* _Exercise objective_
Below are the records; copy each line in which "grid" can be found.

────

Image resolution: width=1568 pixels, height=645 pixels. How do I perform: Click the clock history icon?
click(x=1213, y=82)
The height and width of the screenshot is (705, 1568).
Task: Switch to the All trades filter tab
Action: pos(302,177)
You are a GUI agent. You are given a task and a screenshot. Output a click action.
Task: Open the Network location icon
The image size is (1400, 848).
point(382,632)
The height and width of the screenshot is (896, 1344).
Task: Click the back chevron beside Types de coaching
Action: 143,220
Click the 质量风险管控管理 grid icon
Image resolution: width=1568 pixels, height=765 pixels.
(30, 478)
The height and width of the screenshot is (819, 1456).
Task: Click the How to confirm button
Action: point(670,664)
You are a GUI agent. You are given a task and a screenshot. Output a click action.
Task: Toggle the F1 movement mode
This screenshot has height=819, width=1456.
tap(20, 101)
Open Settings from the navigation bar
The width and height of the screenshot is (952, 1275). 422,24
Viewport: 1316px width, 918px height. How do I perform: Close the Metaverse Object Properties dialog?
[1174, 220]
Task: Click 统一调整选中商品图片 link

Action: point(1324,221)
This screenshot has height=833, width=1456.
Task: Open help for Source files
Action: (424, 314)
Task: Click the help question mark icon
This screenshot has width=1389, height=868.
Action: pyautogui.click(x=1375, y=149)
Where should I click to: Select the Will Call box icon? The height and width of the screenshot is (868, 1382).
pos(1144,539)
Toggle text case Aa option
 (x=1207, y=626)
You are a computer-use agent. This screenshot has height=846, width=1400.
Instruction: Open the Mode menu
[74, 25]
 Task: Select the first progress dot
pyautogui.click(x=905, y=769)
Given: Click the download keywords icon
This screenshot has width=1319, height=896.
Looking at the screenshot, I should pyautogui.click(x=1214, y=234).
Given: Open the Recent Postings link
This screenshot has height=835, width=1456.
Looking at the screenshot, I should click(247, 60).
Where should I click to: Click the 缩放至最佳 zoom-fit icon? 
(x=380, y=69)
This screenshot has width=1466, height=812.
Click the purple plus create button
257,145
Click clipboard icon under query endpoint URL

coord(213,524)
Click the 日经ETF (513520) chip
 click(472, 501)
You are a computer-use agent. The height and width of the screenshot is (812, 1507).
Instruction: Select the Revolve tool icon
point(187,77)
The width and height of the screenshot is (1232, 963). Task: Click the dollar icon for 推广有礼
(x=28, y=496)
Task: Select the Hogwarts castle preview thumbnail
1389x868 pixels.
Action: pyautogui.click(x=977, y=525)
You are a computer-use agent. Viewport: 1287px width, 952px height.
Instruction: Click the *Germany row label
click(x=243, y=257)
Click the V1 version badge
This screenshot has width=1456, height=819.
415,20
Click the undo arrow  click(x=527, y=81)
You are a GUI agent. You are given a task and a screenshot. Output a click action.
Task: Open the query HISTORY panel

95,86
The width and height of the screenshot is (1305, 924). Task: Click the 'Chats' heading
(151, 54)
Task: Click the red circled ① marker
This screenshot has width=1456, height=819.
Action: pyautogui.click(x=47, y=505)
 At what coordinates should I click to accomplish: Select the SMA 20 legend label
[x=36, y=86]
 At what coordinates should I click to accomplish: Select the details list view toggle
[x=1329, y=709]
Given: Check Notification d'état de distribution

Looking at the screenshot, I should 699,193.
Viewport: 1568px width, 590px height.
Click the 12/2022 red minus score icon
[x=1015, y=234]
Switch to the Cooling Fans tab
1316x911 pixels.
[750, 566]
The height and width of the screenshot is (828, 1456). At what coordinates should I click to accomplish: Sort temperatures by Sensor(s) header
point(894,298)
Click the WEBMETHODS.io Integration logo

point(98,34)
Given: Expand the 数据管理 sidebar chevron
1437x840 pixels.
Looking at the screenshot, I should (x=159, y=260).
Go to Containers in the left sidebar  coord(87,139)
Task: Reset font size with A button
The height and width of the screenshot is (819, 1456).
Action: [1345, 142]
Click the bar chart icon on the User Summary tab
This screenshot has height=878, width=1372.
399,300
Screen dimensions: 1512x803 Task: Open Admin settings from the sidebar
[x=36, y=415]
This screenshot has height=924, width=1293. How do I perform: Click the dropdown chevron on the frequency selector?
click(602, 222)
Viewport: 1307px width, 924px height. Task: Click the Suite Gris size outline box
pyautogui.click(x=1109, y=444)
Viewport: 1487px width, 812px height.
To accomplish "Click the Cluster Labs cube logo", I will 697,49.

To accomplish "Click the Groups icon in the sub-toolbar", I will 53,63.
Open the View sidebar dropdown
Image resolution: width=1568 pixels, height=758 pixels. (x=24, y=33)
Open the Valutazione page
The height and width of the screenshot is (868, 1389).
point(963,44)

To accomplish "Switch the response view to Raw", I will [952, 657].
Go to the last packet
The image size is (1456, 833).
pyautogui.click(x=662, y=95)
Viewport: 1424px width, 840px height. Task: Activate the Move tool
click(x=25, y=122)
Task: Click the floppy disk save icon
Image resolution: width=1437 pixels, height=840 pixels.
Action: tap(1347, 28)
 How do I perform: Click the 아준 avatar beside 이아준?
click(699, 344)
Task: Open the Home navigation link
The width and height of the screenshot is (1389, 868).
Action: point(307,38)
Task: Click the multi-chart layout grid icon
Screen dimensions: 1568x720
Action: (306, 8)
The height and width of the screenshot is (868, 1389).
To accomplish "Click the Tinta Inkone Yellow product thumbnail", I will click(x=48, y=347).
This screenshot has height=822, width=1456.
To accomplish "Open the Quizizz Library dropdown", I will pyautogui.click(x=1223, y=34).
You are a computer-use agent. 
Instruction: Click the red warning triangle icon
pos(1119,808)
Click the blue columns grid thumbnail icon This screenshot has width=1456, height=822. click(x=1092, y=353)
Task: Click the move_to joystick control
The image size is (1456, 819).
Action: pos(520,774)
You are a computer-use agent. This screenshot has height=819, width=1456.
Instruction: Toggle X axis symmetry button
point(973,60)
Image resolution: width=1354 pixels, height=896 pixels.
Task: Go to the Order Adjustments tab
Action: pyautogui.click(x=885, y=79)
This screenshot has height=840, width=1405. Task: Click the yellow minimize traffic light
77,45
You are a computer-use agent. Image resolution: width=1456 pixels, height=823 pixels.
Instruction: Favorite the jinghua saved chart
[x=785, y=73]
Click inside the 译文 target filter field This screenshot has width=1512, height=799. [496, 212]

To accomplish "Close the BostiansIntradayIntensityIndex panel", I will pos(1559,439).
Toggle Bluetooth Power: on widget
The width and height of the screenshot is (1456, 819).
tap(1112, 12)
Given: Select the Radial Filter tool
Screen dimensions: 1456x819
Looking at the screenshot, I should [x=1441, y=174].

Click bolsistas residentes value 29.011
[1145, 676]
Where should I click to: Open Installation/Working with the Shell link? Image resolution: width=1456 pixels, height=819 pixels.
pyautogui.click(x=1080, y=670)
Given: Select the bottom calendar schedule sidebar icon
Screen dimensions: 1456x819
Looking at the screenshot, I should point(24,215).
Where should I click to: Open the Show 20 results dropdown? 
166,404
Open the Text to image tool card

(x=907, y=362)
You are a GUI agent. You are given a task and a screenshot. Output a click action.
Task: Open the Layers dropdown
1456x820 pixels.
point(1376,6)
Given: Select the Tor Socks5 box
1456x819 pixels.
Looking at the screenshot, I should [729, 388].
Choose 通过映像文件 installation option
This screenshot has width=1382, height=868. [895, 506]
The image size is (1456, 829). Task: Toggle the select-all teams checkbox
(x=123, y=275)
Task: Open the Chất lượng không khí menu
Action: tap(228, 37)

────

* _Task output_
Click the 质量风险管控管理 grid icon
Task: Click the multi-chart layout grid icon
Click the blue columns grid thumbnail icon This screenshot has width=1456, height=822. click(x=1092, y=353)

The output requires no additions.